What I didn’t mention was that Keynote and Quicktime both have presentation and screen recording facilities. But as they are not free, I skipped that.

CSS challenge: 90 degree turned headings in CSS3 with a fallback?

Wednesday, August 17th, 2011

OK, during an IRC session the benevolent overlord of the MDN documentation, Sheppy asked me to help him with making the MDN docs look more awesome with breakouts where the heading is turned 90 degrees.

In essence, what we want is this:

rotating headlines

The above version should be for browsers that support CSS rotation and the one below should be the fallback version. Now, with my efforts, and the ever amazing Chris Coyier we got quite far down the line (on JSFiddle):

However, not quite yet. As you can see with the fallback (the first example) still covers the text and is not the full width. Chris of course proposes using Modernizr to check for CSS support, but that is something we don’t want. And, let’s face it, shouldn’t have to use.

I think this is a fundamental flaw of CSS - it offers us a lot of design opportunities but there is no “if this is possible, do this” (other than mediaqueries). You almost always need JS to test before you can apply a CSS effect – or disappoint people who do not use your cool new browser.

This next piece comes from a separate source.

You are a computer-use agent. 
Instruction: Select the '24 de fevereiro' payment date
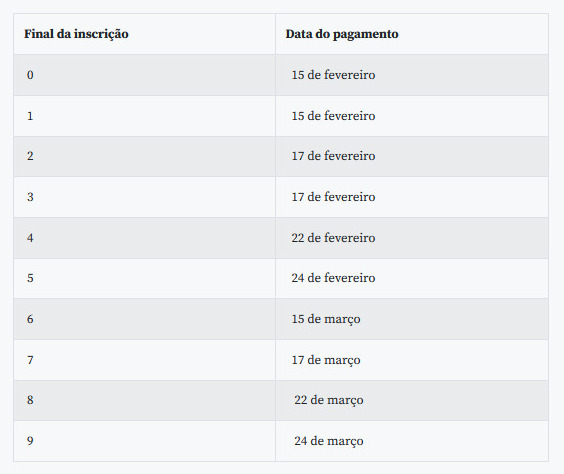[x=333, y=278]
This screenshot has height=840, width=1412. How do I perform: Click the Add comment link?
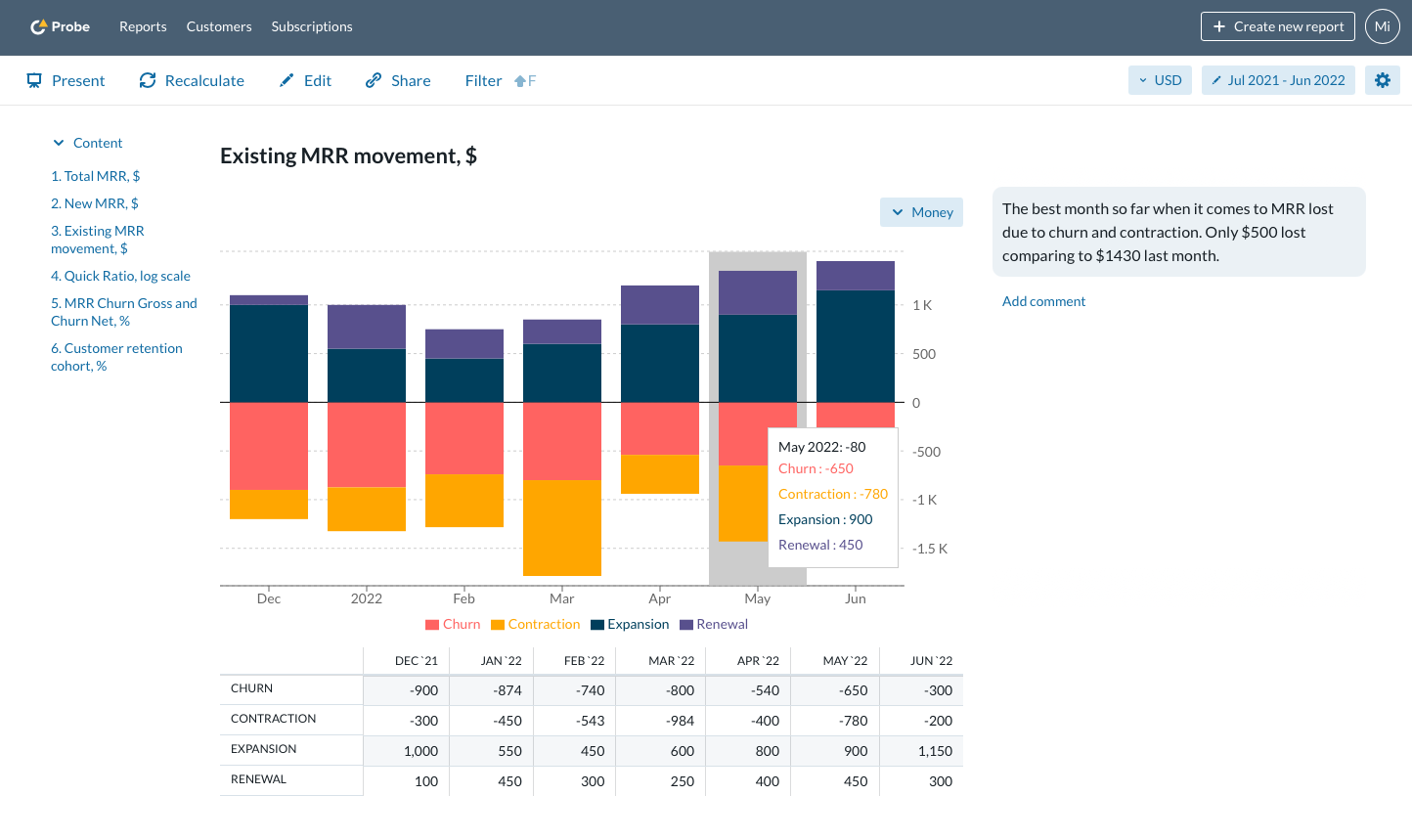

In the past, this was easier. We had CSS hacks and filters that targeted certain browsers. All of them were hacks exploiting issues in the rendering engine of the browser (sometimes in bizarre ways (remember the Box Model Hack’s use of voice CSS?).

Isn’t it time that with the power CSS gives us we also get a checking statement to apply transforms only if they can be used? And even then, there is no real graceful degradation.

So, who can make this work without Modernizr?